Start of SUPPLIED INFORMATION

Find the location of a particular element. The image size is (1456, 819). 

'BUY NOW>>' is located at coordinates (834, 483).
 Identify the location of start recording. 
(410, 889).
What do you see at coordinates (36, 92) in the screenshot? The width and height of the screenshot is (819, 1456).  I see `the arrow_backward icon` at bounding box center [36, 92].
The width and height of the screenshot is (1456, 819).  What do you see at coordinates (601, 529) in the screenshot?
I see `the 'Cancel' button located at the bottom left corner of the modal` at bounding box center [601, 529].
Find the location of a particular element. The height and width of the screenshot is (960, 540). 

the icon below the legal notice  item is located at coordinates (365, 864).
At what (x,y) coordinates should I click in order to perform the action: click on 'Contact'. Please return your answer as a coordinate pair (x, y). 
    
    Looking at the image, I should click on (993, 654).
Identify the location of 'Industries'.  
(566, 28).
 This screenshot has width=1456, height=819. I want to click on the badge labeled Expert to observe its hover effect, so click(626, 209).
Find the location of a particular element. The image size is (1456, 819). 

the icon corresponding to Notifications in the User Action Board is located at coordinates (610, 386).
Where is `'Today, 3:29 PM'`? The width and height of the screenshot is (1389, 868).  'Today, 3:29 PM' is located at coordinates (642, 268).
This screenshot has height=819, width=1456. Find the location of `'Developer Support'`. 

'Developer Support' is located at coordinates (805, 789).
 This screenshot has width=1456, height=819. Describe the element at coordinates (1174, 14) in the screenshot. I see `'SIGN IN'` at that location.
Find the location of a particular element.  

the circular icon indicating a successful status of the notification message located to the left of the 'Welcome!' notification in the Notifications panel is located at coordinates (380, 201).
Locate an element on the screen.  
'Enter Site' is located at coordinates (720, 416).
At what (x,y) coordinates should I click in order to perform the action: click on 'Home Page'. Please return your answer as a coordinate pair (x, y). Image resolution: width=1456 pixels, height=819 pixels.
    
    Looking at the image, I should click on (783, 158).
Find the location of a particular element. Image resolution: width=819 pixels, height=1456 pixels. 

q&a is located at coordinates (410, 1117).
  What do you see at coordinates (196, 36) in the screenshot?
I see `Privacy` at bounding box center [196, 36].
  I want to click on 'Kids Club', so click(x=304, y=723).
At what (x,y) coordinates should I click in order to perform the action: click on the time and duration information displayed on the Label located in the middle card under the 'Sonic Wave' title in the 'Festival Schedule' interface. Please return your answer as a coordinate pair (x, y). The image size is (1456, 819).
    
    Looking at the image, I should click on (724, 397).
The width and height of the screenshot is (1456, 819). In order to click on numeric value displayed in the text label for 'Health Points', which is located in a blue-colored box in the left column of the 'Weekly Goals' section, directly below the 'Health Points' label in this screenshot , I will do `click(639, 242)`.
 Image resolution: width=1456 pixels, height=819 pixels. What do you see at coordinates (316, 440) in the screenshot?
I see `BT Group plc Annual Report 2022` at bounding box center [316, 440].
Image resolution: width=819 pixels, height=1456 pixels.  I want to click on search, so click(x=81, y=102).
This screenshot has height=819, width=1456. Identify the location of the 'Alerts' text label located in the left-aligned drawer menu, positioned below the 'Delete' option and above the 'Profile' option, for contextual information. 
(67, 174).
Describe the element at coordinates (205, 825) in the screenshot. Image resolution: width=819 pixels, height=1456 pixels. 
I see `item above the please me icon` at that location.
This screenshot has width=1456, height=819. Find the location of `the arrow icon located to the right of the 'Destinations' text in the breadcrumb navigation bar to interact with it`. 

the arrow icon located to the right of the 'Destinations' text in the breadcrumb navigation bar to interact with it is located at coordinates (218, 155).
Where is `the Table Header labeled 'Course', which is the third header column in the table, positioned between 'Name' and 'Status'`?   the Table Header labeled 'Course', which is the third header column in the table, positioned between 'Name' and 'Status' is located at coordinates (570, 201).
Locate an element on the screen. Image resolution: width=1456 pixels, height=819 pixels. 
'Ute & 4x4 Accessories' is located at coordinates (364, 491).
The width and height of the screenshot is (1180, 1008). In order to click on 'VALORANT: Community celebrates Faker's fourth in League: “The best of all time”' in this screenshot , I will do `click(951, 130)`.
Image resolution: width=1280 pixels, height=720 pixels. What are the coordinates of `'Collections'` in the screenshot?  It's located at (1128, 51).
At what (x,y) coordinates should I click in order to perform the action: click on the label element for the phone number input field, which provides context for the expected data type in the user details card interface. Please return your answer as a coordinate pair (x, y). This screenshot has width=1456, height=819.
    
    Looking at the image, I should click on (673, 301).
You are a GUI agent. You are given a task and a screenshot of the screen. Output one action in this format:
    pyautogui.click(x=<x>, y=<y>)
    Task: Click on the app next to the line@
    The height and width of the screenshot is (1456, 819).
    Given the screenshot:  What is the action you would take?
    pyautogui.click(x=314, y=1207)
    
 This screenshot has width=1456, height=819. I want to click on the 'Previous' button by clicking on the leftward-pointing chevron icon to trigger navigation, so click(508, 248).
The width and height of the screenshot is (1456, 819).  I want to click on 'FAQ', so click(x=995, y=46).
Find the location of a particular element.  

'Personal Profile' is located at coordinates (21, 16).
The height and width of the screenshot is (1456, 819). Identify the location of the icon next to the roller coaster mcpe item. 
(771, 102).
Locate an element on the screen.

End of SUPPLIED INFORMATION

_DO THIS_
Take the lines from the one containing "so click(x=995, y=46)." through the end of the material, and give them again with "screenshot" changed to "image" and nothing else altered.

_RESPONSE TO THIS TASK_
The width and height of the image is (1456, 819).  I want to click on 'FAQ', so click(x=995, y=46).
Find the location of a particular element.  

'Personal Profile' is located at coordinates (21, 16).
The height and width of the image is (1456, 819). Identify the location of the icon next to the roller coaster mcpe item. 
(771, 102).
Locate an element on the screen.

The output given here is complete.